The map itself is interesting in terms of rotation, as it is not completely aligned with the Master Set world map, but neither is it aligned with the Savage Coast. Instead it’s 0.74º anticlockwise from the world map, so it has its own unique rotation. Naturally, this means that the little black box representing Nimmur’s map is slightly off. But this is a minor quibble.
Replica Map (November 2020)
Sources
- The Known World Grimoire: The sting and the sun, Dragon 192 (April 1993)
- Page 42 map (Cartography by John Knecht)
Map Types
The Atlas of Mystara includes a few fundamentally different types of maps. The colour of the castle wall border on each map shows which category it belongs to.
- Replica maps (white castle border) are exact replicas of primary source maps. They present the world of Mystara as the original source materials depict it, warts and all. No attempt has been made to fix errors of any kind — even typos. As far as possible, replica maps use the same art as the original maps, though in many cases they are colourised. These maps are the main source material of the Atlas of Mystara, forming the base of all of the updated maps.
- Updated maps (green castle border) present the Atlas of Mystara’s consistent view of the world, with all errors, alignment issues, and so on fixed. They use standardised hex art and fonts. Anything not marked as a replica map is an updated map.
- Chronological maps (yellow castle border) provide snapshots of Mystara at the end of a certain year in its publication history. In effect, they are updated maps created from a limited list of sources. The years in question appear in the title of each map.

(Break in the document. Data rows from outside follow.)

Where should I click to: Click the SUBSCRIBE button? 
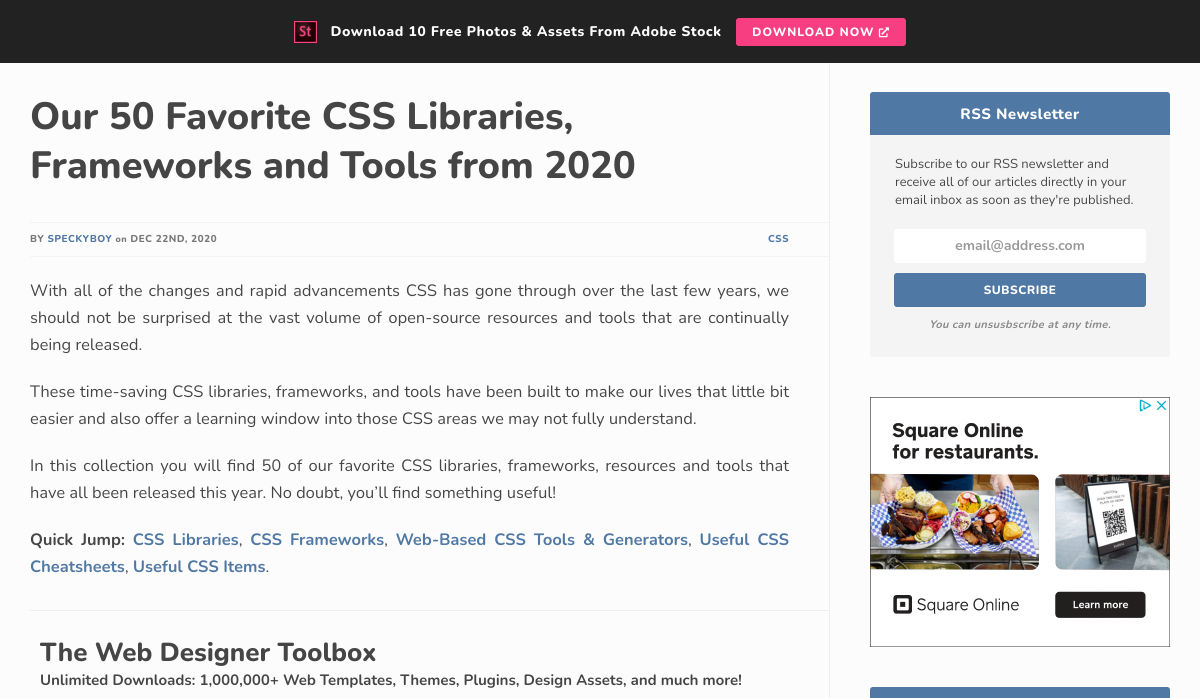click(1019, 290)
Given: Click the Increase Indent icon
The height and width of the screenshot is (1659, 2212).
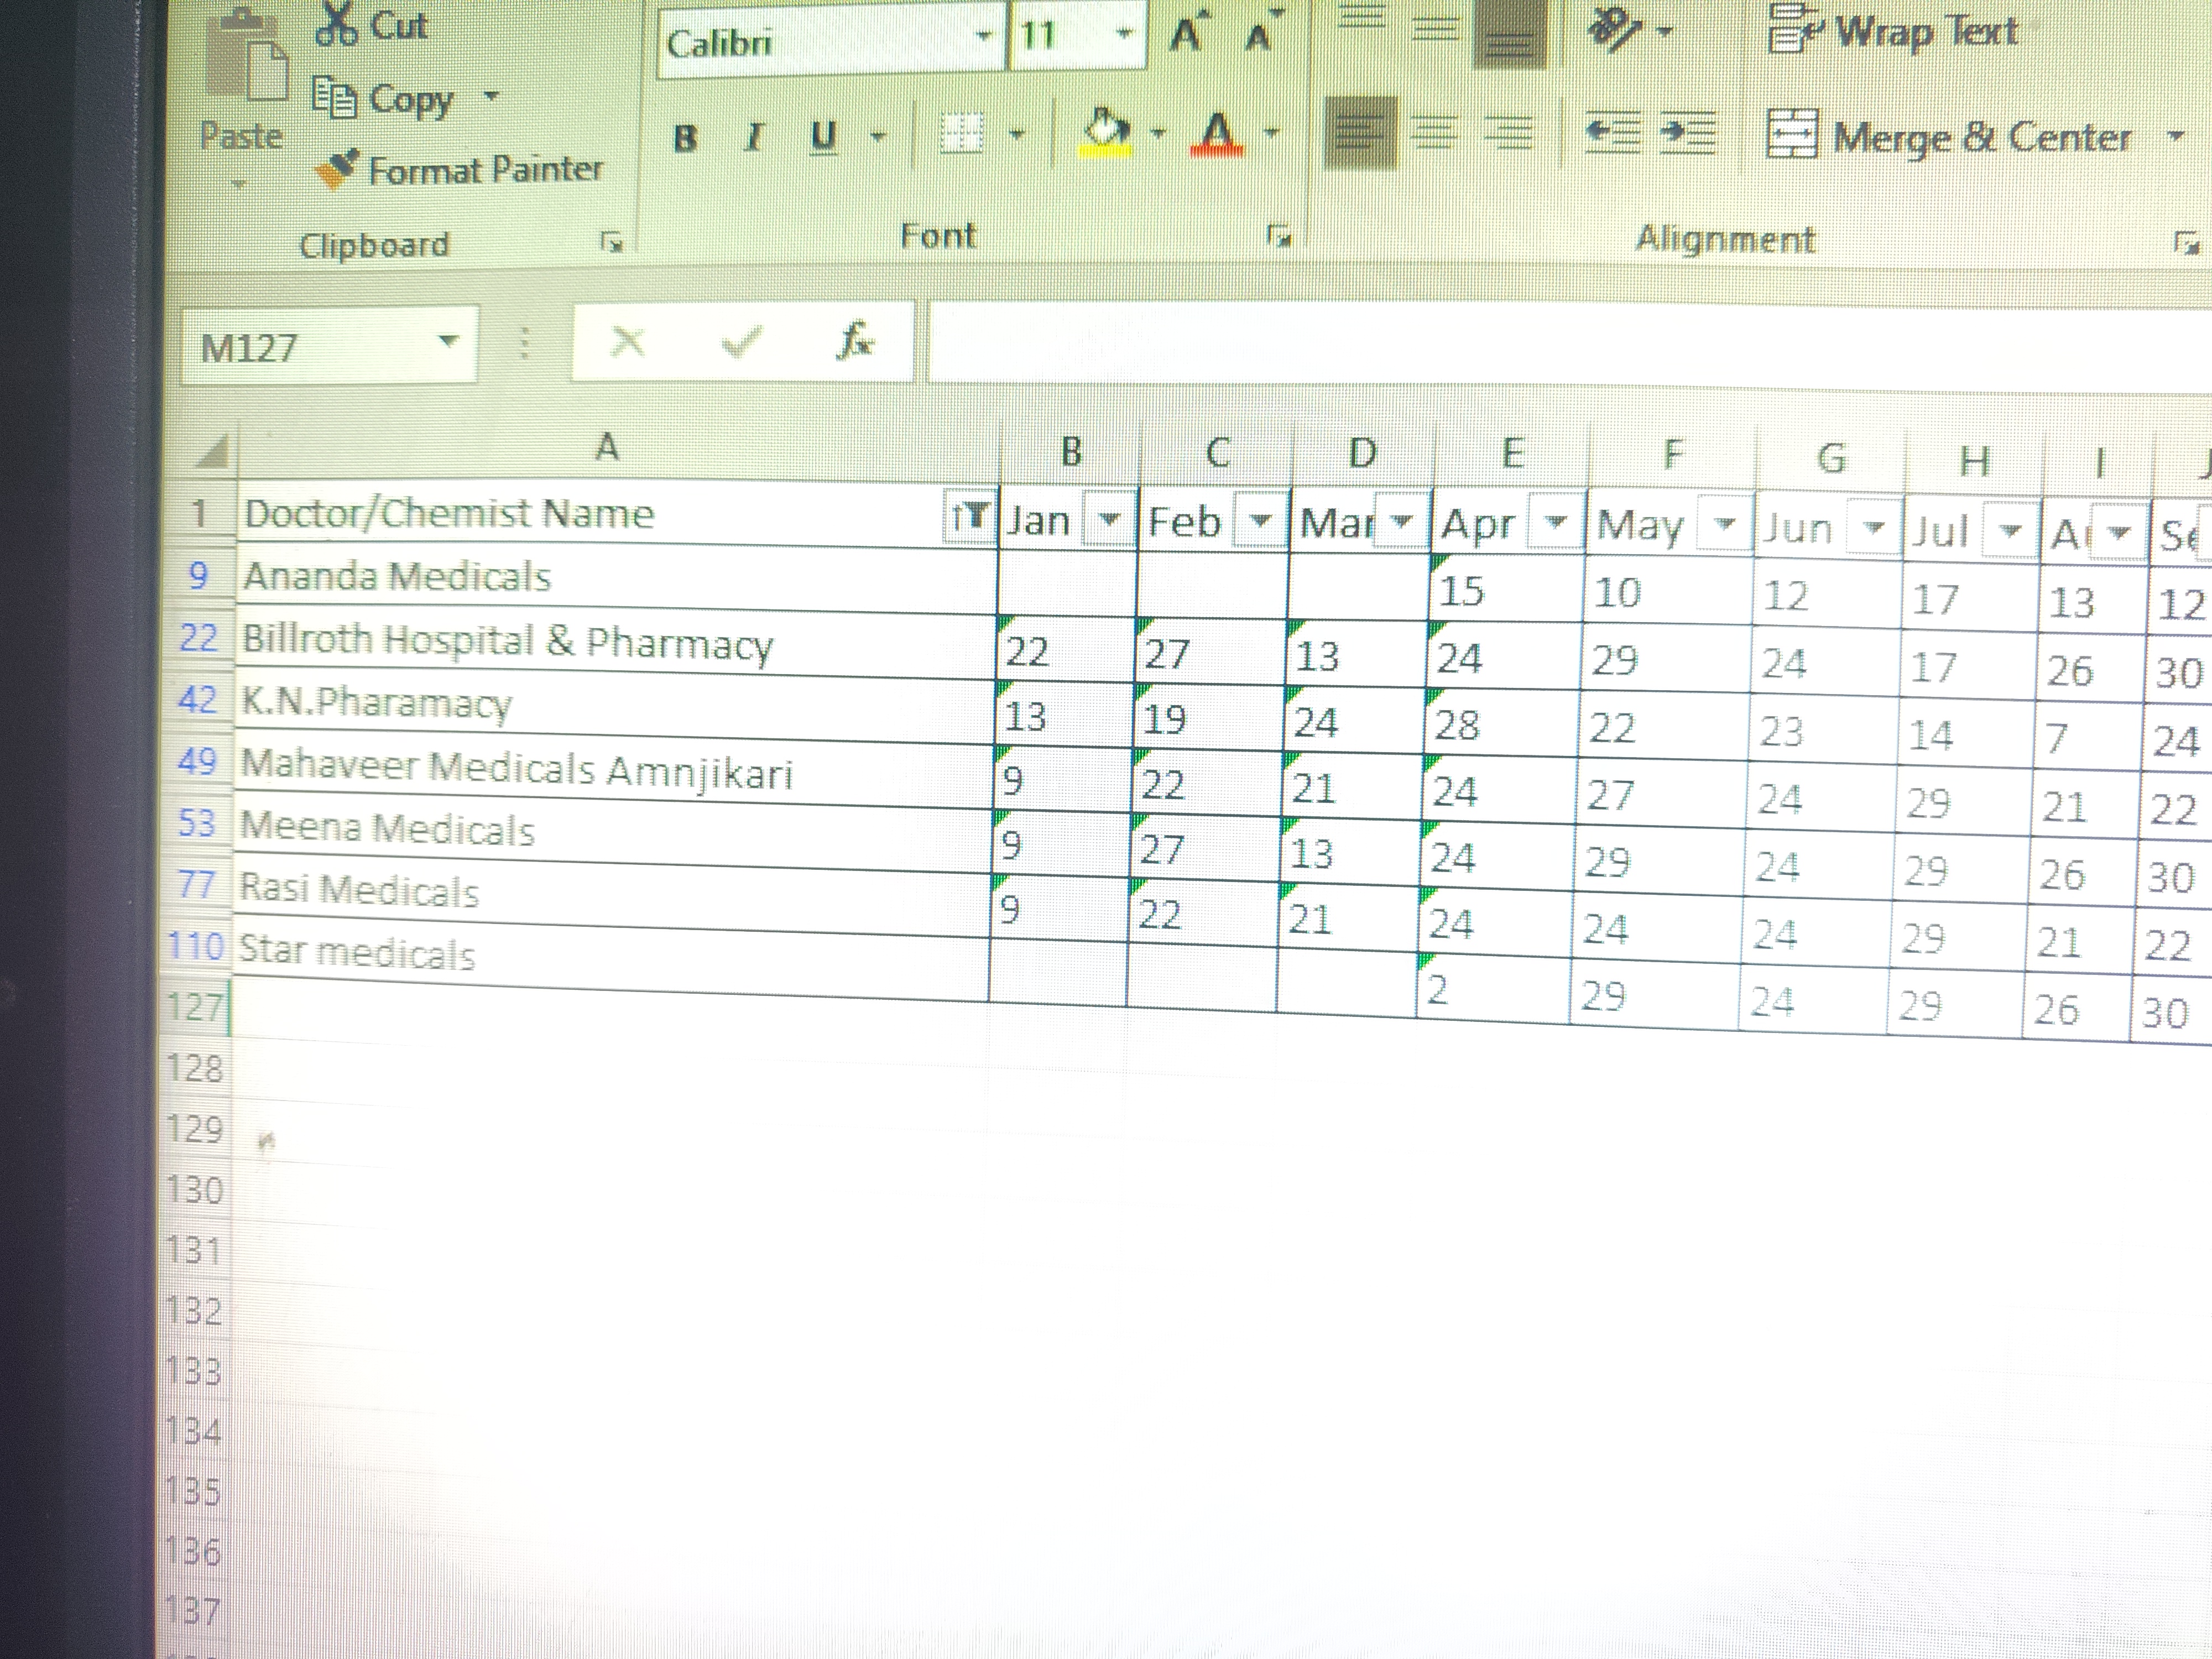Looking at the screenshot, I should [1688, 134].
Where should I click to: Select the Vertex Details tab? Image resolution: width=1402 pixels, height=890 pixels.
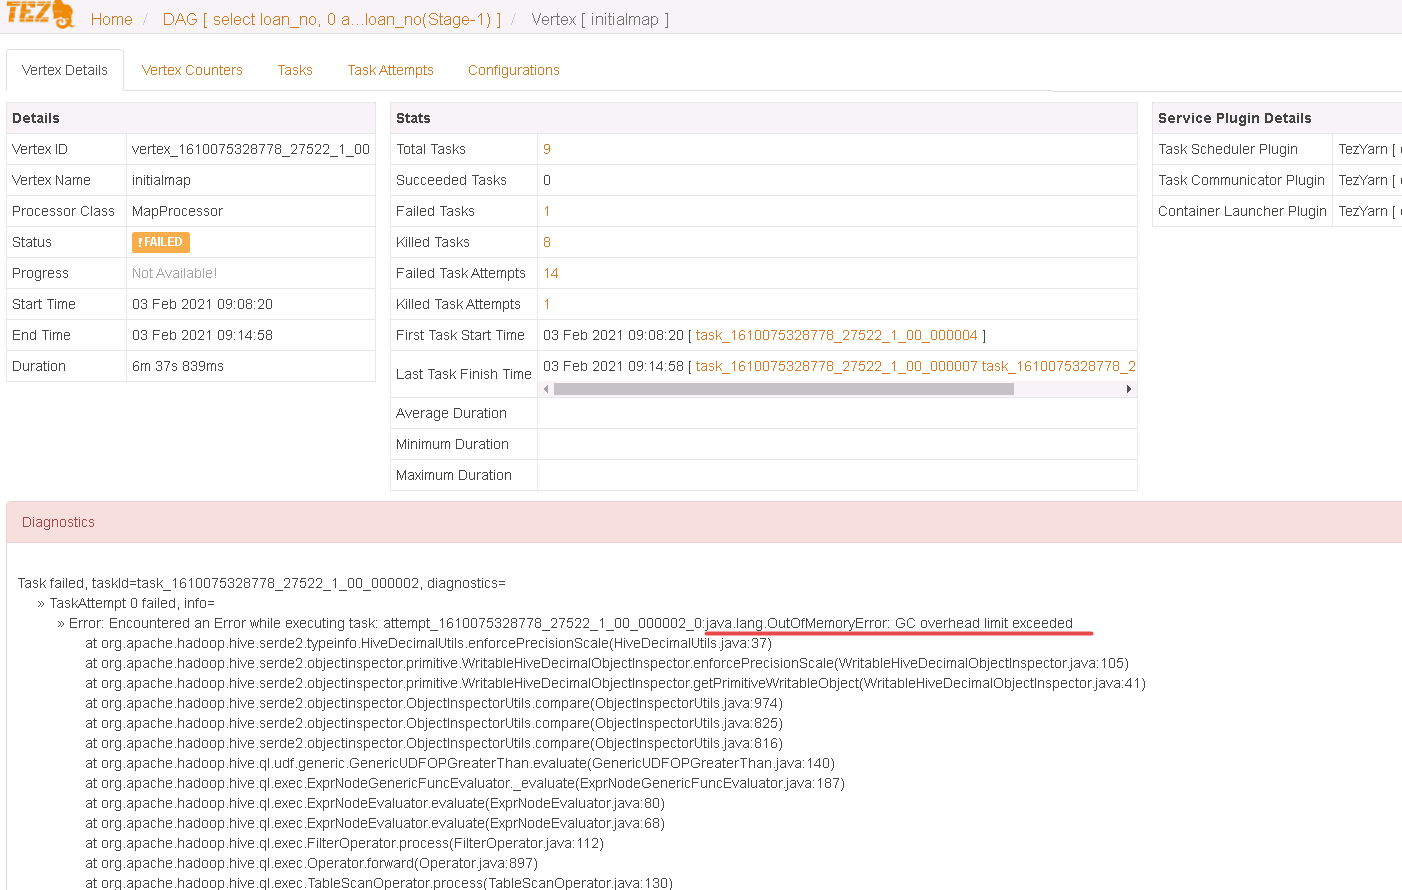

- Fan-made maps are unofficial maps created by other fan cartographers. As such, they do not follow the Atlas’s castle border colour scheme. The Atlas presents these maps in their original form, with the permission of the cartographers. The Atlas considers these maps secondary sources, and updated maps of areas not covered by official maps make extensive use of them. In a few cases, the Atlas also presents Replica fan-made maps (red castle border).